Creative Steel will rent you this tool.

The camaro disc would have to be better than the revshift part. IMHO and as far as I know, I haven't seen any confirmable reports from any reliable sources that the revshift part will work unless your driveshaft is perfectly straight and perfectly aligned with the output flange of the transmission. The reason it doesn't seem to work that well is because none of use have perfectly aligned driveshafts and at least mine wasn't perfectly straight either although it was very very close. The output flange "fingers" didn't seem to be perfectly straight with each other either based on checking the runout of the output flange with a dial indicator...close, but not quite. Because none of this is perfect, the disc has to flex at least a little to make up for these imperfections and the revshift part, as far as I'm concerned, is to hard to flex as we need it too. As the factory V1 disc ages, it gets pretty cooked and thus starts loosing its ability to flex and the more out of line your driveshaft is, the more the disc will need to flex.

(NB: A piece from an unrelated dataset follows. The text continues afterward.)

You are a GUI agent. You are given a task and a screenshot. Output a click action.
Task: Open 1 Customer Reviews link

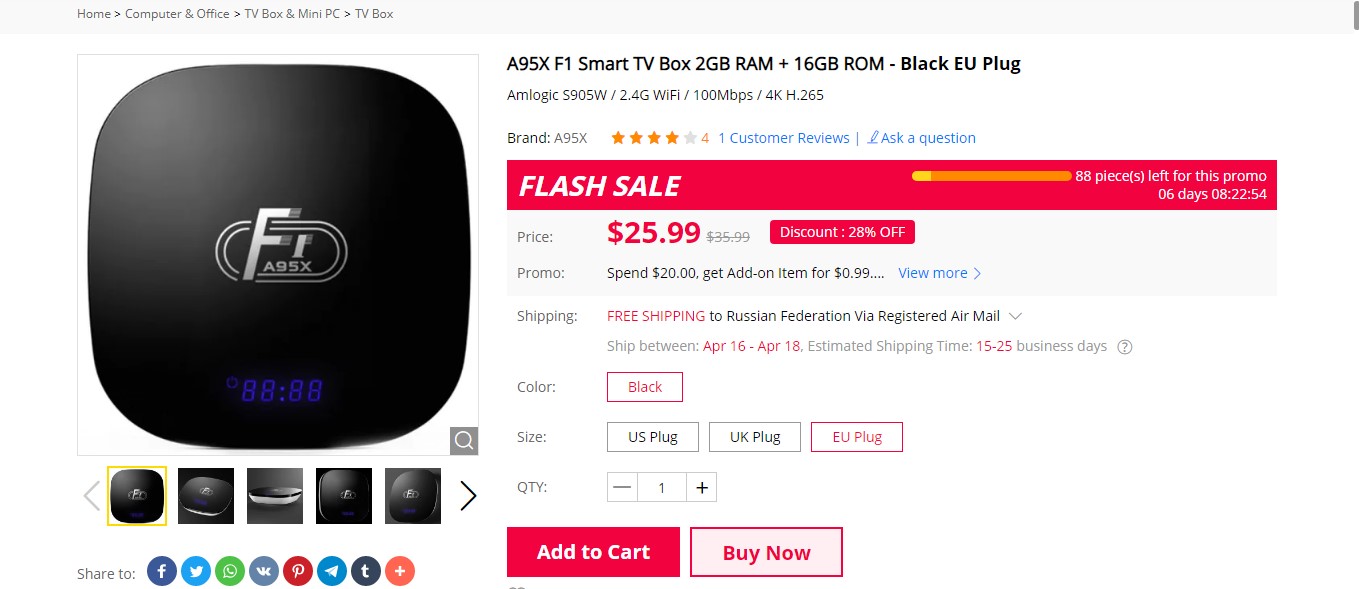784,138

This will all be magnified by motor and transmission mounts that may change driveshaft angles as they sag with age or from replacements that are slightly taller or shorter than the factory mounts are designed to be. The UMIs I previously had in the car were not great in this regard and I was glad to get rid of them.

The camaro part seems to be working well in my car but if I ever see a need to take the car that far apart again, I will be trying to modify a camaro disc to work 100% in the V1. I'll do this by taking it to a machinist I use for work and blackmailing him into at least trying to either machine down the collar or drill it/cut it out and press in a new insert/collar. We'll see but for now, the camaro disc it is....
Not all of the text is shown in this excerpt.